Source material Block Start

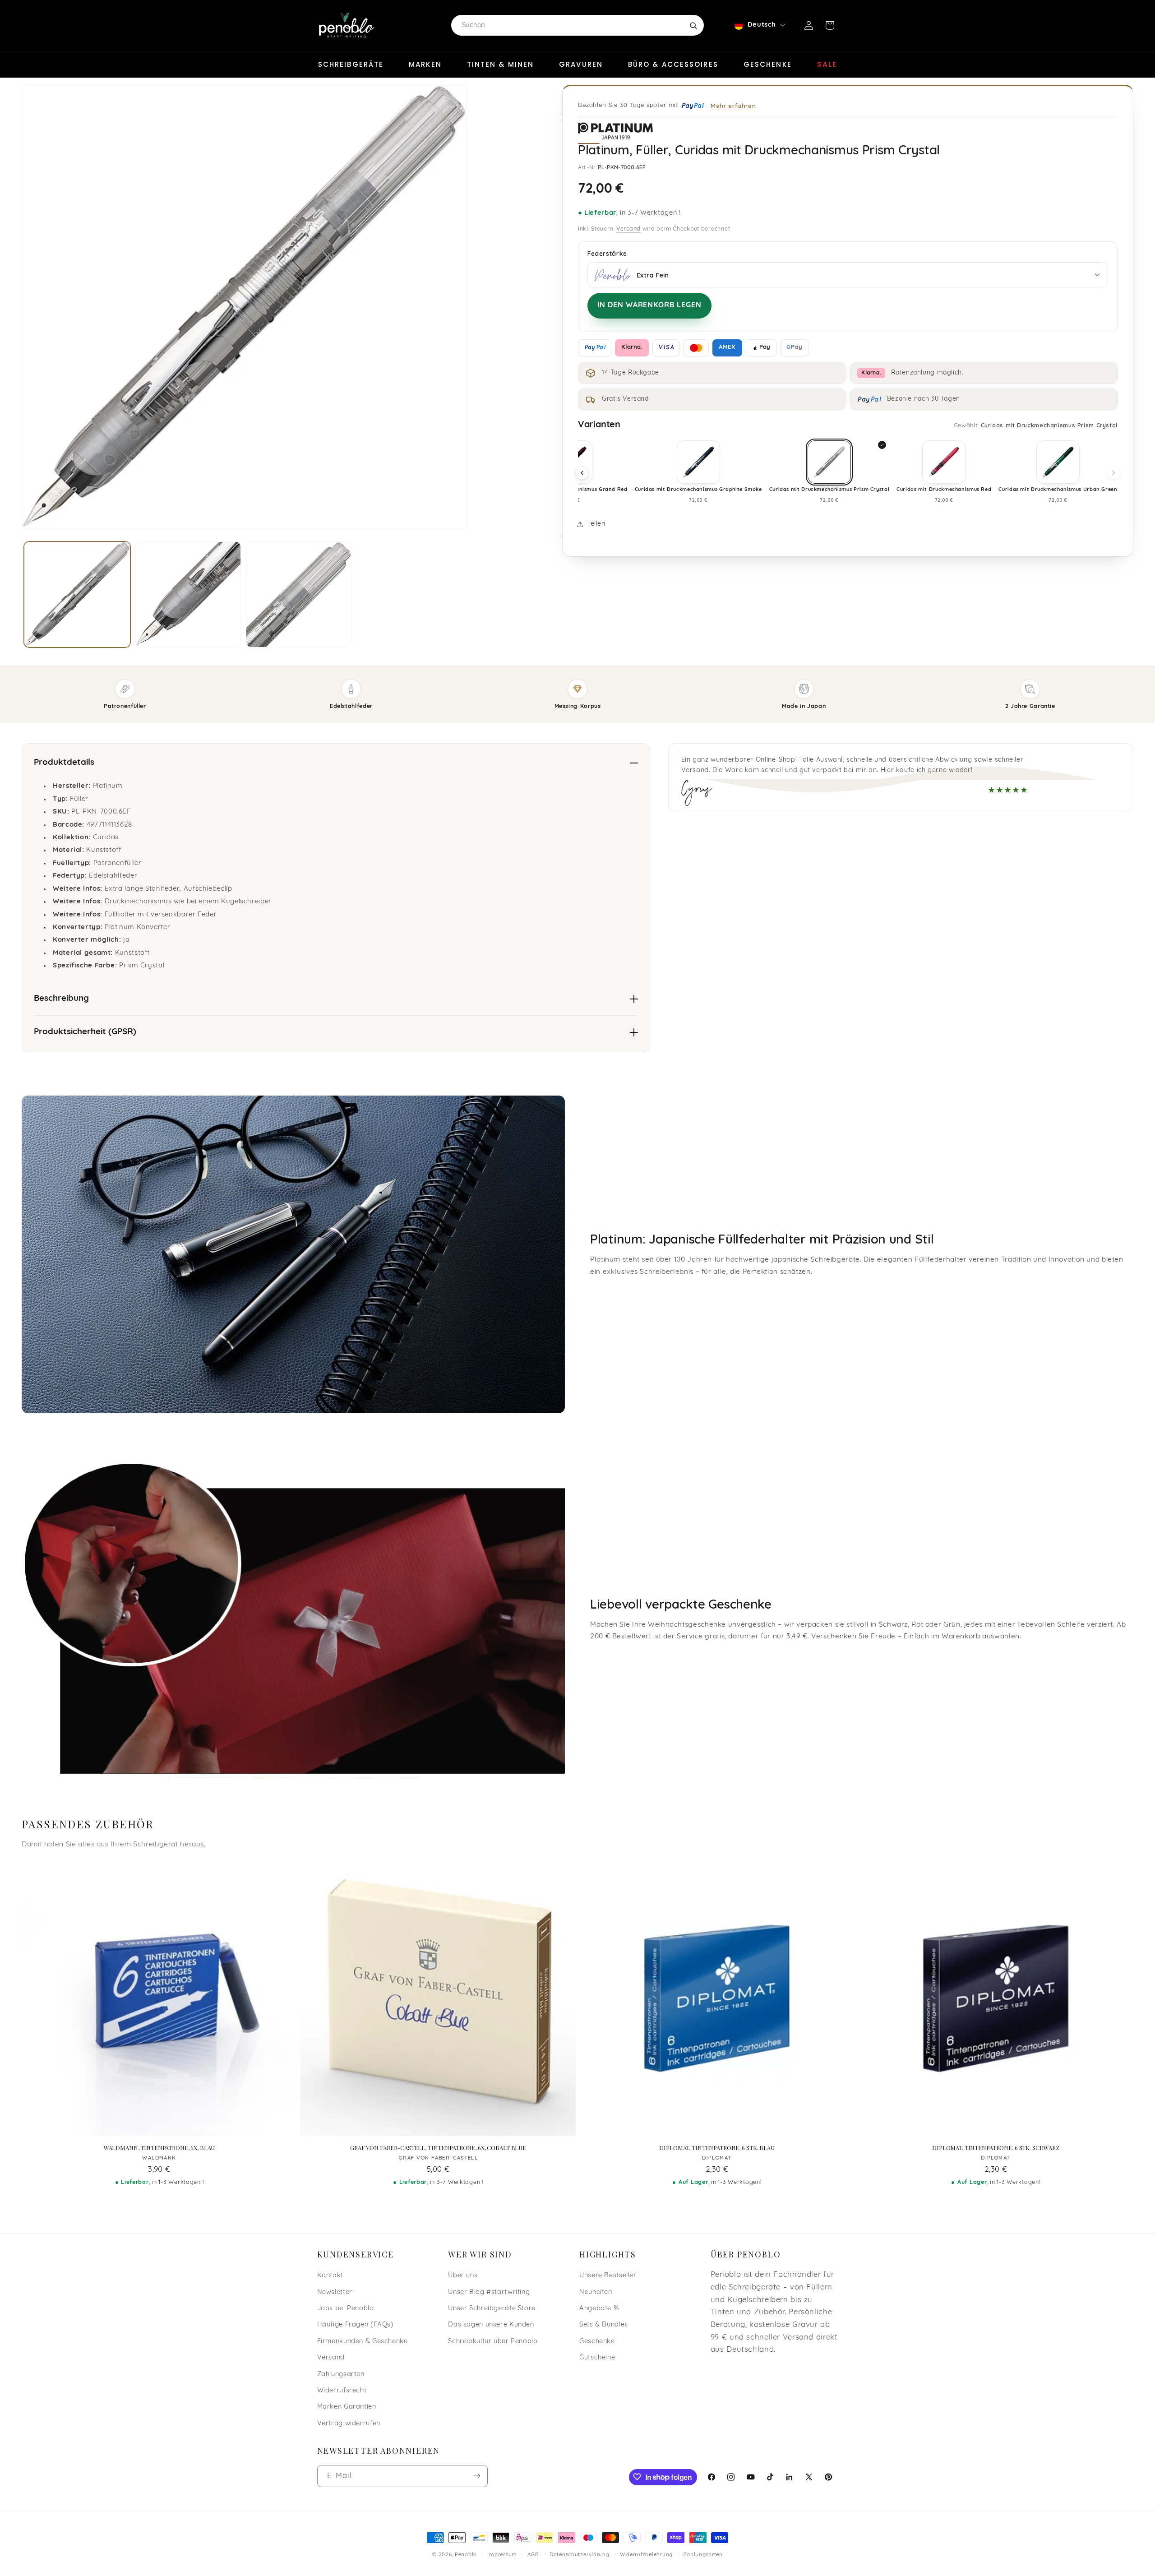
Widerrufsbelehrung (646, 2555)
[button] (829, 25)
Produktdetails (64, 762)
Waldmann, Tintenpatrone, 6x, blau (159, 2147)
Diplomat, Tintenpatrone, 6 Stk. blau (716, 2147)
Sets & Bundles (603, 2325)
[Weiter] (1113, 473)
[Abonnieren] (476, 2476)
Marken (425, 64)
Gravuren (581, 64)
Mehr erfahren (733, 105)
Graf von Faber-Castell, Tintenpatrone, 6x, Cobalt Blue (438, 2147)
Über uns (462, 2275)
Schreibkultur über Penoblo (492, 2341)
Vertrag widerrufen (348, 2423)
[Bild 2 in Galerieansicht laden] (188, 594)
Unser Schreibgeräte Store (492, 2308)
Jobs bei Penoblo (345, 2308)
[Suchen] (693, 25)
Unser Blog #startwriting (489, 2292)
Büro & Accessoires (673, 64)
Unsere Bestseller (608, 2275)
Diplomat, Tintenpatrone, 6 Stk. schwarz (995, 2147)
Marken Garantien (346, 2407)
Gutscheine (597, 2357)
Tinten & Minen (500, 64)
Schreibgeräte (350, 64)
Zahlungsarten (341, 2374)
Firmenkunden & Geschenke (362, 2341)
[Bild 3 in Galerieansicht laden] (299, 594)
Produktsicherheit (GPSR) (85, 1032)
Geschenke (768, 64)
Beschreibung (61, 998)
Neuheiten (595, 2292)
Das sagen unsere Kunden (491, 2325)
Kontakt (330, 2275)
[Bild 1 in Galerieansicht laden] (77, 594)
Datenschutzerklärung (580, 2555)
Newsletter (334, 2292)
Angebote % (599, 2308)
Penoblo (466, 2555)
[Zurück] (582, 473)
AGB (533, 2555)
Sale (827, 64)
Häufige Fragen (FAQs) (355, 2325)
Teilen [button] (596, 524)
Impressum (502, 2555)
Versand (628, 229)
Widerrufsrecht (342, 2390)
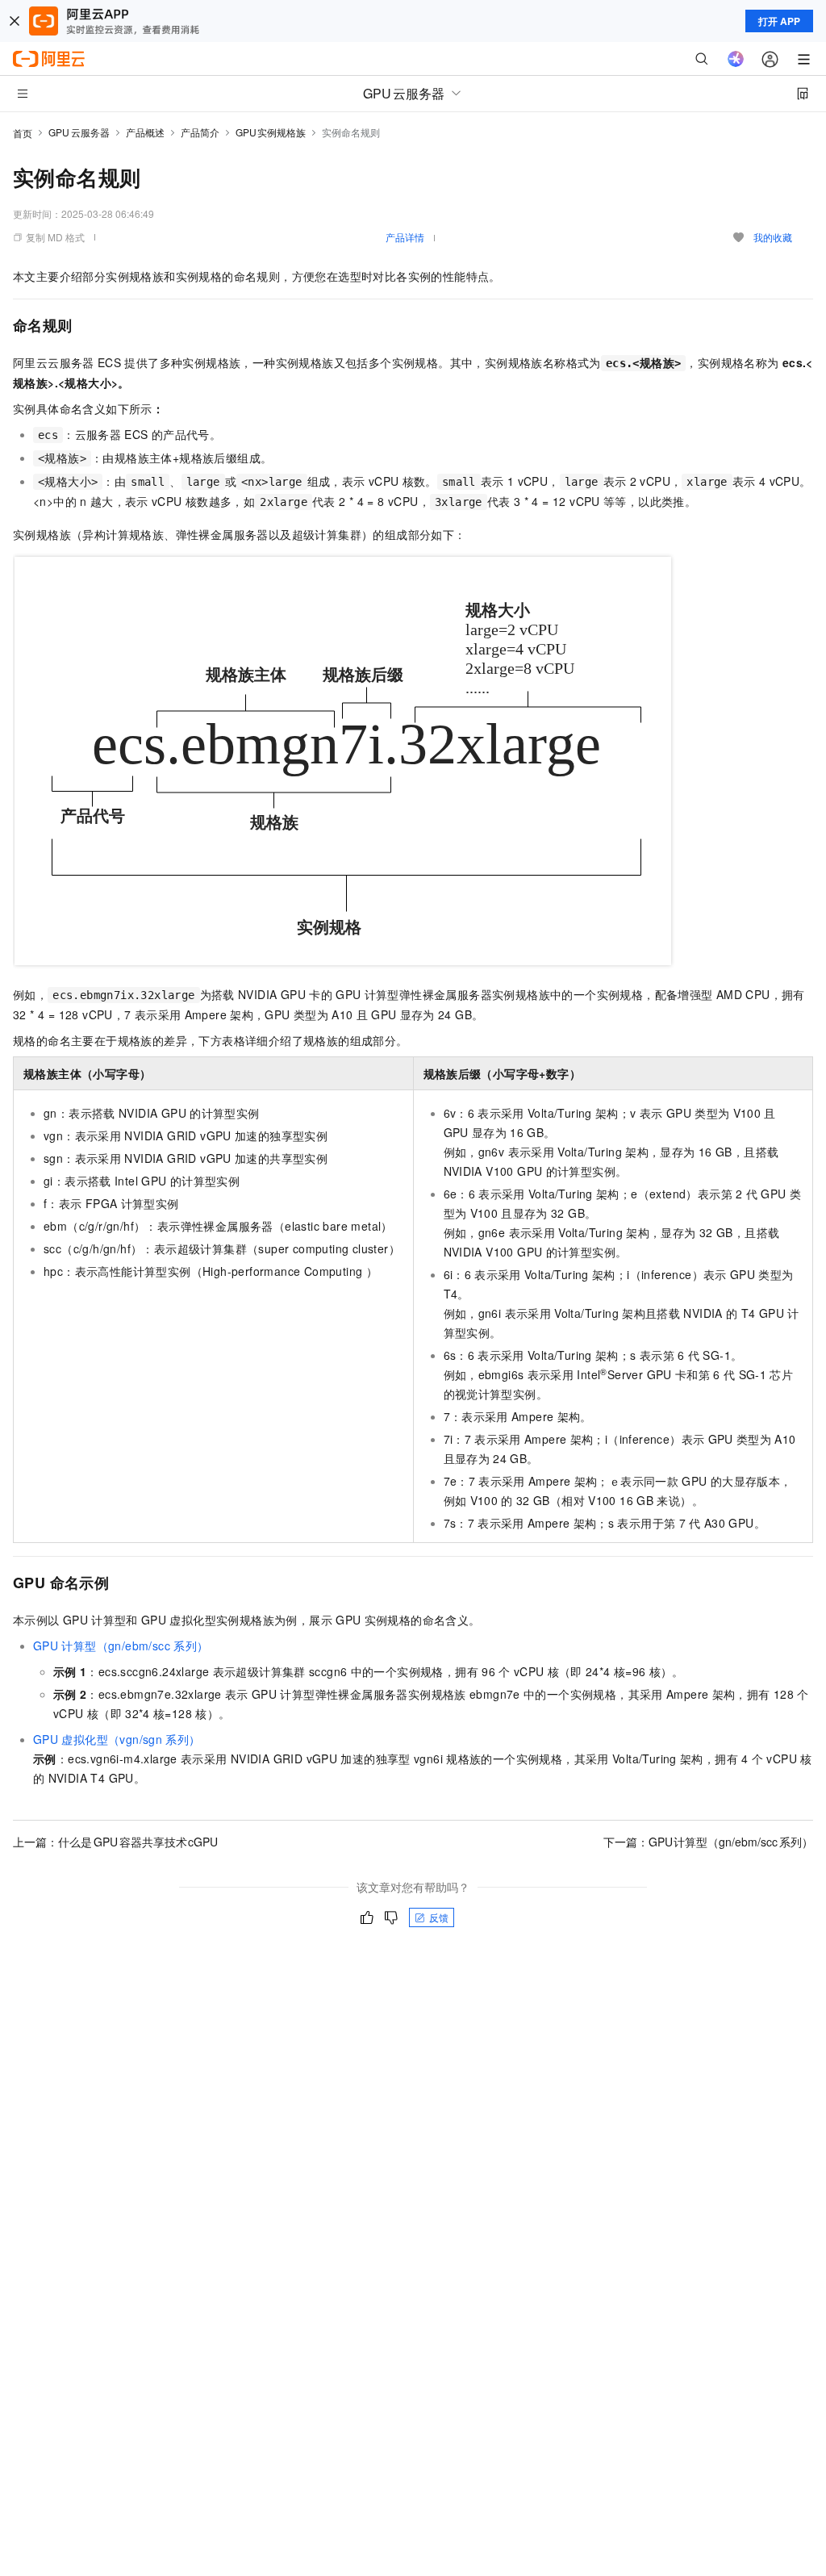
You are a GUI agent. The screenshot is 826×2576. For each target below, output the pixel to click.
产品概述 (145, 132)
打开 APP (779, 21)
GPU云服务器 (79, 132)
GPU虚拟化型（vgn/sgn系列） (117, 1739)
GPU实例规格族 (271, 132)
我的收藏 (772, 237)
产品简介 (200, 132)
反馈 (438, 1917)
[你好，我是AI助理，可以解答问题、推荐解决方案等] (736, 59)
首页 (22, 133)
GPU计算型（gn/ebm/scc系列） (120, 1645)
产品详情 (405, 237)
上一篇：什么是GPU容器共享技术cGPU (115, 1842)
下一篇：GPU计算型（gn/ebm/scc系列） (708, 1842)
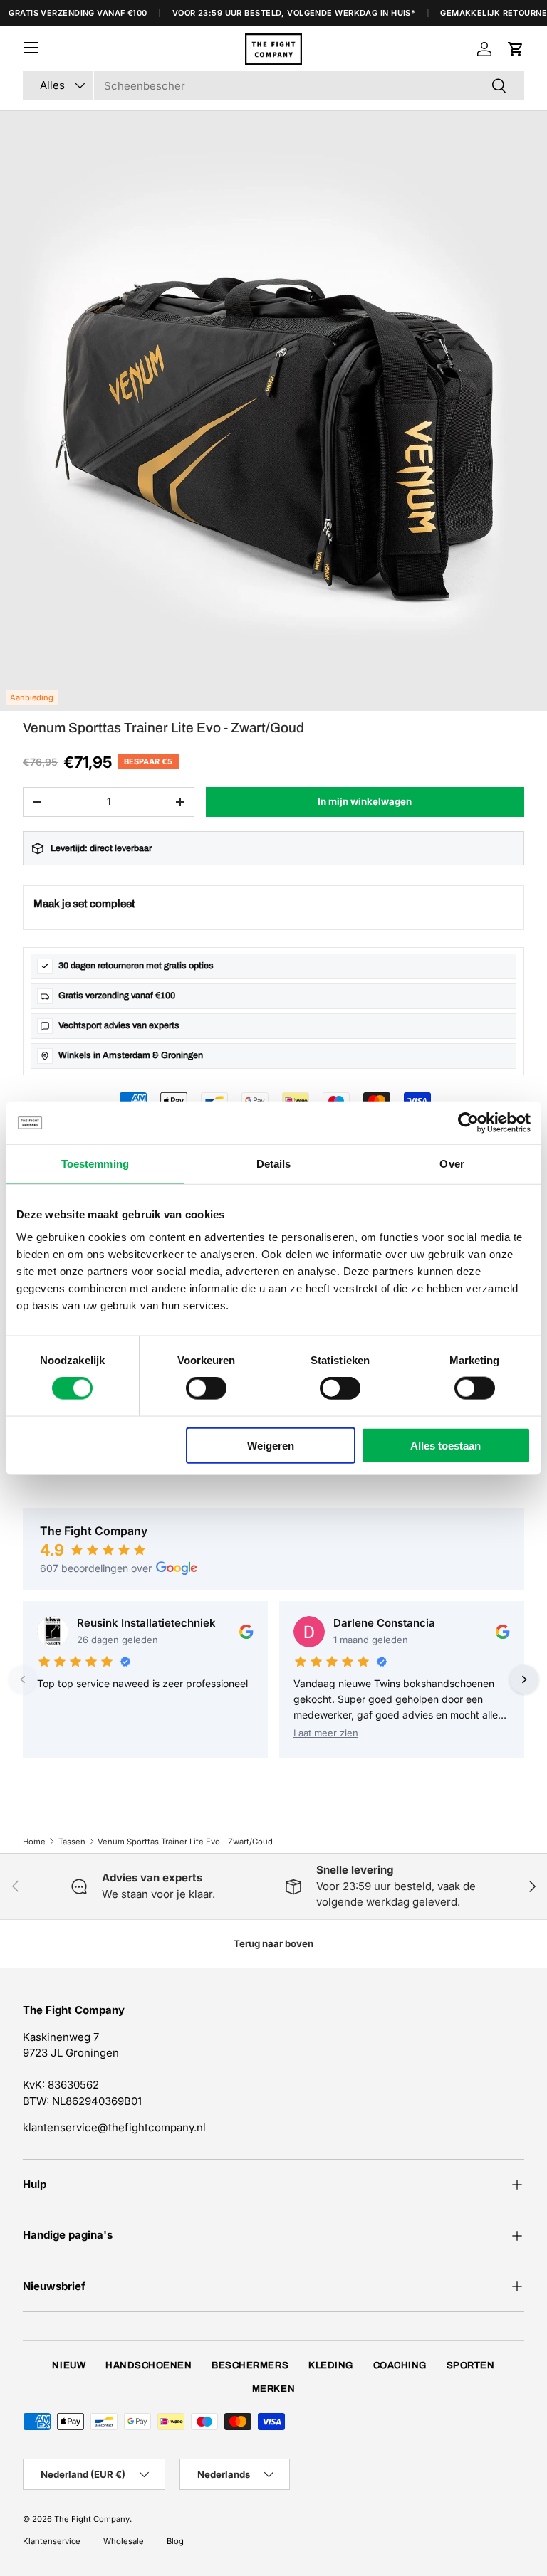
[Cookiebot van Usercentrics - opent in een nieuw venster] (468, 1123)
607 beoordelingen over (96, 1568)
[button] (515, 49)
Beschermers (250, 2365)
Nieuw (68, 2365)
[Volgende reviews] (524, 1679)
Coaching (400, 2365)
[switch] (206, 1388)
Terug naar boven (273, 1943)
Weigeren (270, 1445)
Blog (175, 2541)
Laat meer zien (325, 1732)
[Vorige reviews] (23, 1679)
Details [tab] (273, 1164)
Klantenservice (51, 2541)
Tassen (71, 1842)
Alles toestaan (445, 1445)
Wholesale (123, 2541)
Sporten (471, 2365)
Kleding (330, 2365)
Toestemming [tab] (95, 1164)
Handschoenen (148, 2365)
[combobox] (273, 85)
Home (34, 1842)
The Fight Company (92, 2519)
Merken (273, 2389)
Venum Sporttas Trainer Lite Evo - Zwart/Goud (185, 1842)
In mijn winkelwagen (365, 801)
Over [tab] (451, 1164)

Source material Block End

[Directions for this task] Each line from the one that contains "Kleding (330, 2365)" through the end of the records must be repeated exactly. No other line belongs in the answer.

[Reply]
Kleding (330, 2365)
Toestemming [tab] (95, 1164)
Handschoenen (148, 2365)
[combobox] (273, 85)
Home (34, 1842)
The Fight Company (92, 2519)
Merken (273, 2389)
Venum Sporttas Trainer Lite Evo - Zwart/Goud (185, 1842)
In mijn winkelwagen (365, 801)
Over [tab] (451, 1164)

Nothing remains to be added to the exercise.